Malaysia, Singapore still on track to resolve rail dispute
Malaysia, Singapore still on track to resolve rail dispute
By Valerie Lee
SINGAPORE (Reuters): One Malaysian minister called it a "goodwill train", while analysts joked about bilateral ties not being derailed.
But the eleventh-hour way in which Malaysia and Singapore avoided a face-off over railway immigration facilities this weekend threw into sharp relief the often fractious relations between the two ASEAN neighbors -- and the way many bilateral issues heat to a simmer but never quite boil over.
Last Saturday the most recent diplomatic row between both countries, over the location of railway immigration facilities, was defused, or at least ratcheted down a few notches.
Malaysian immigration officials at the Tanjong Pagar station in downtown Singapore did not stamp passports of departing passengers, preventing a showdown with Singapore officials.
Singapore had said there could be difficulties for departing passengers at its own new facilities on the north side of the island if their passports already had Malaysian endorsements. But with Malaysia choosing to process passengers without stamping passports, immigration and the trains ran smoothly.
Singapore wants Malaysia's immigration operation to move out of Tanjong Pagar in downtown Singapore to the new station at Woodlands on the northern border, but the two sides had been unable to agree on arrangements.
The Malaysian state-owned railway Keretapi Tanah Melayu (KTM) owns about 200 hectares (500 acres) of Singapore land under a 1918 agreement drawn up by the British colonial authorities. The agreement gave the company the land for as long as it operated train services.

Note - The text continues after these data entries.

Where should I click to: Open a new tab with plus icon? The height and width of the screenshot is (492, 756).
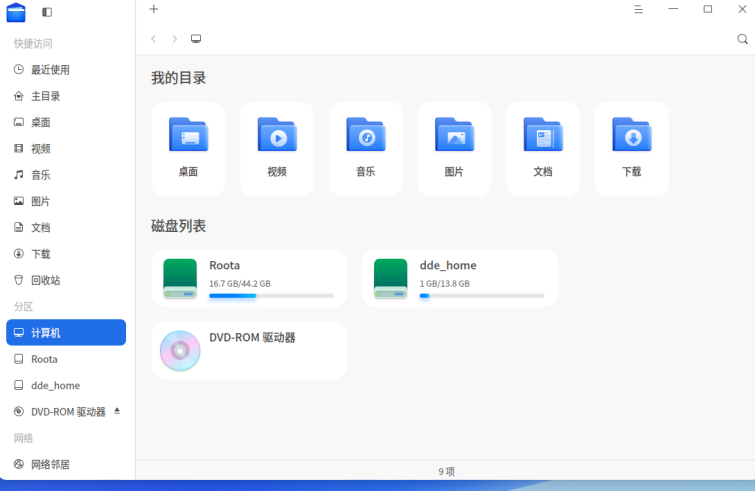point(154,9)
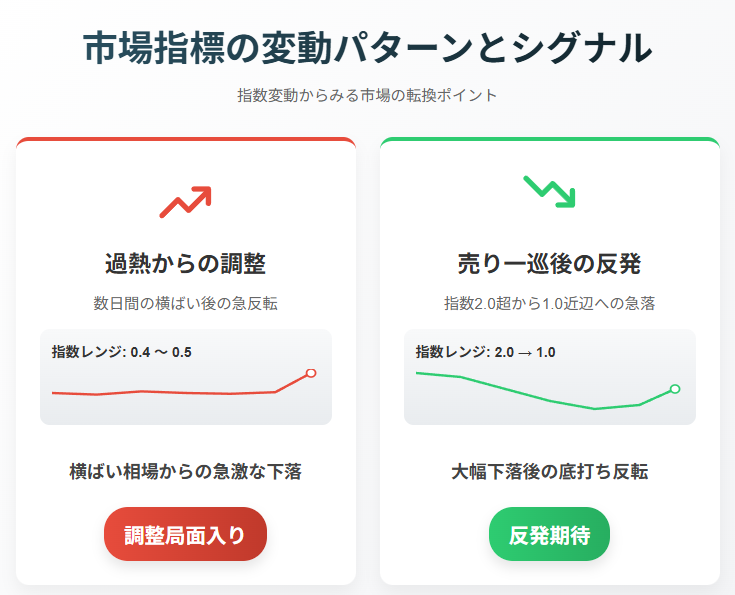
Task: Click the green sparkline end point marker
Action: (675, 389)

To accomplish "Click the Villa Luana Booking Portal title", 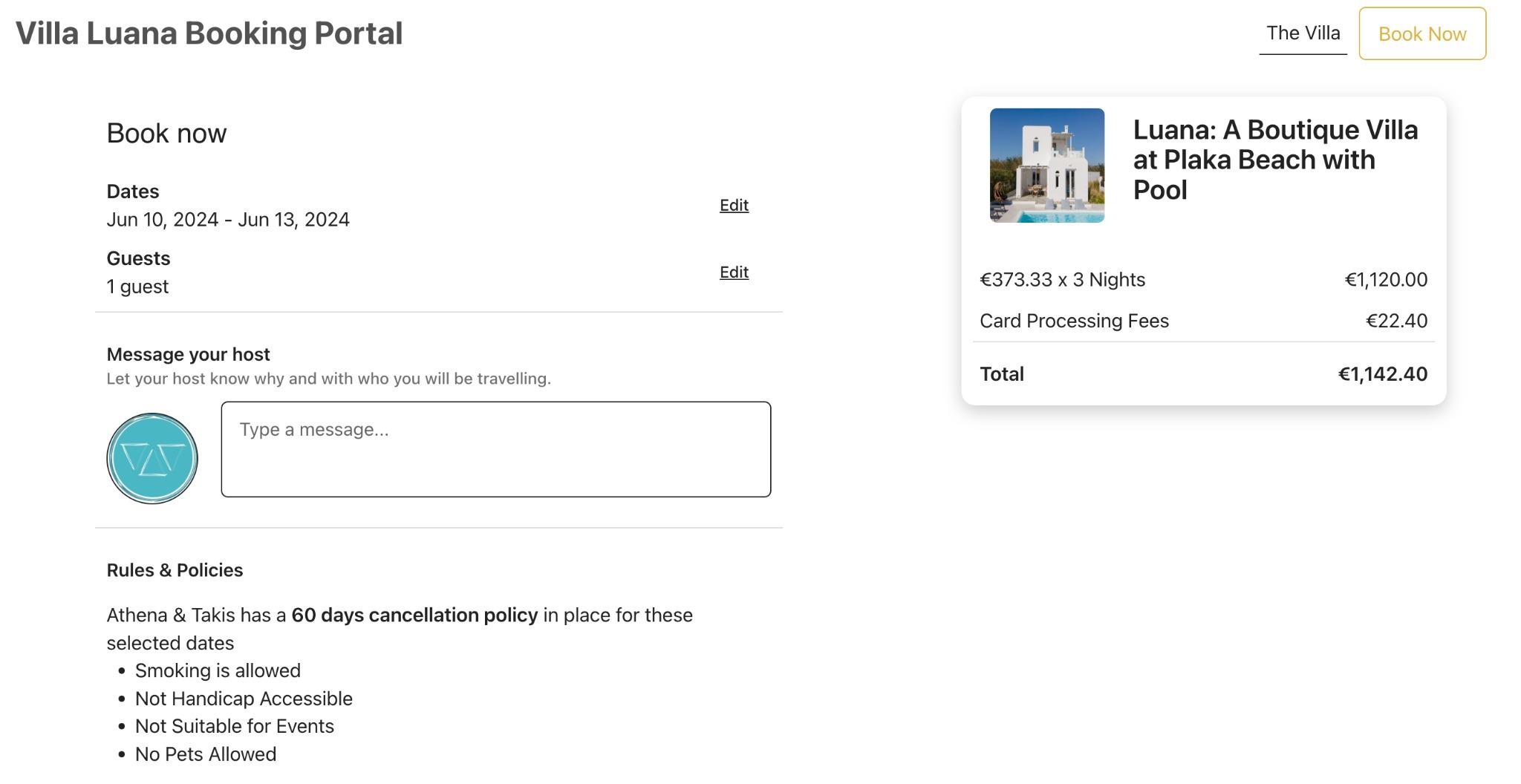I will click(x=209, y=33).
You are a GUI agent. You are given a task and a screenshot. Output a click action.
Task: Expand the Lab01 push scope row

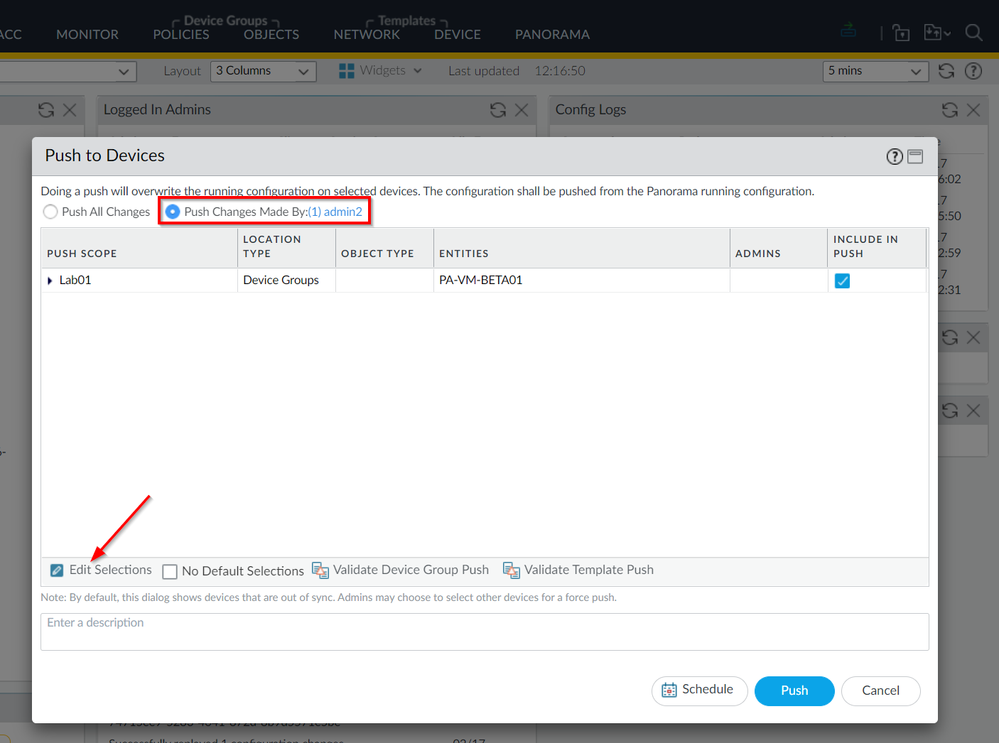(x=50, y=280)
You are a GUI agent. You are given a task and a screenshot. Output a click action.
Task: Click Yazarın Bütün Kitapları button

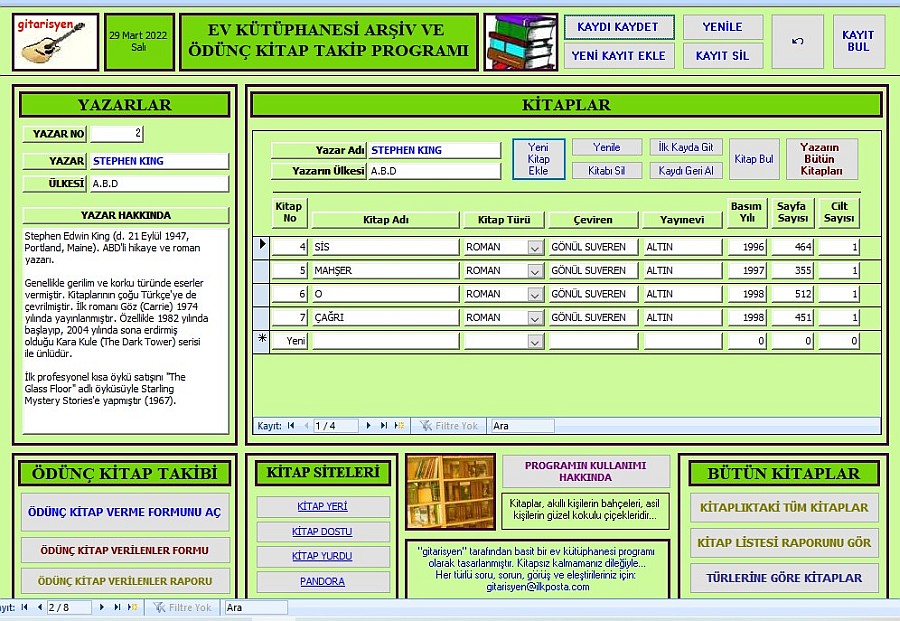821,159

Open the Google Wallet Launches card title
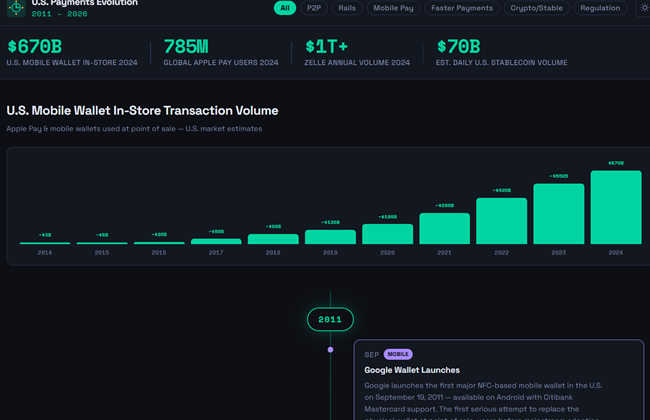click(x=412, y=370)
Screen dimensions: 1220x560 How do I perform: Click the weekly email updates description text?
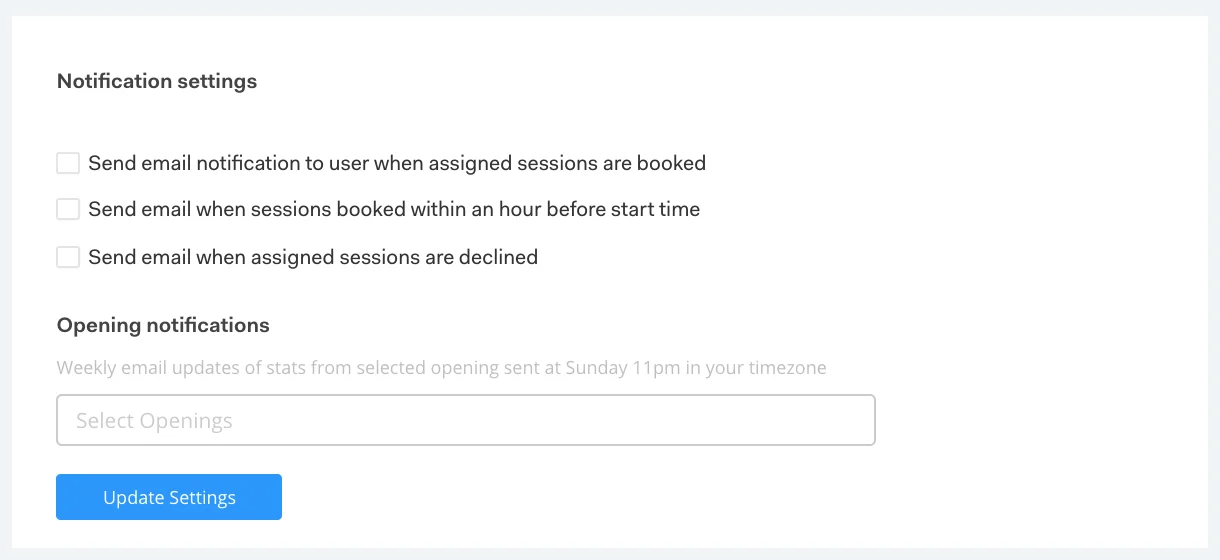point(442,367)
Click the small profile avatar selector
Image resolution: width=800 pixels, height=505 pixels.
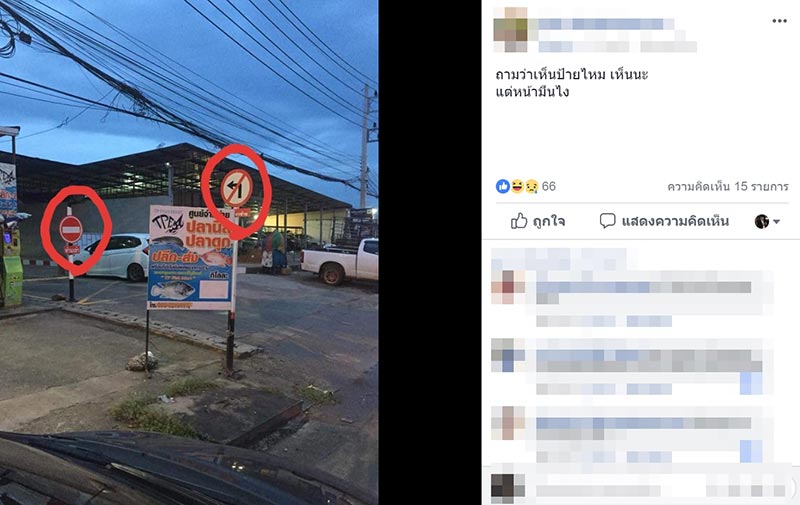[762, 221]
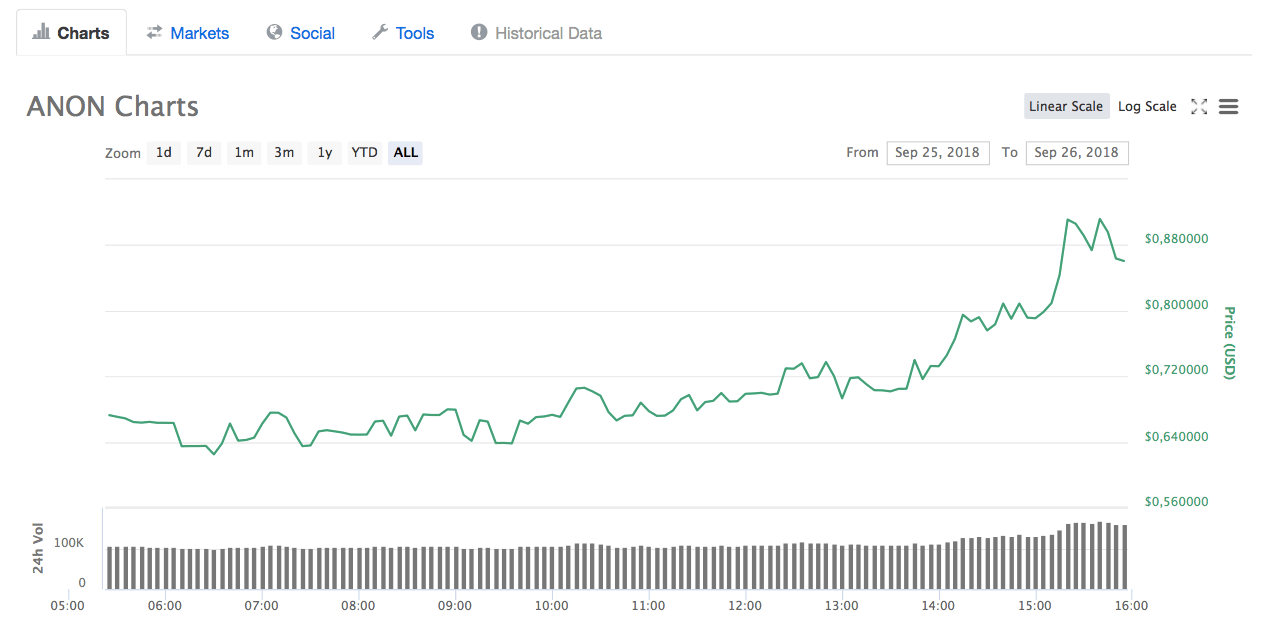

Singapore television quoted officials from Malaysia as saying the new immigration measures for rail passengers were interim and only for the next three months.
"They have left something open-ended, somewhere. But whatever it is, at least it is a relief that there was no international incident," Malaysian opposition leader Lim Kit Siang told Reuters.
"There is a need for both governments...to act with restraint and not to aggravate and escalate the tension," Lim said.
"The most sensible thing for both sides to do is just simply keep quiet for a while," said a Singapore analyst. "What Malaysia did was very sensible. At least coolness prevailed."
Temperatures were a notch higher than cool in Singapore's parliament last Friday on the eve of the railway facilities move. Singapore members of parliament, opposition and ruling party alike, questioned what they saw as Malaysia's test of the city- state's sovereign rights and patience.
An editorial in the last Saturday edition of the Straits Times newspaper jumped into the fray, commenting on Malaysia's "bristling nationalism".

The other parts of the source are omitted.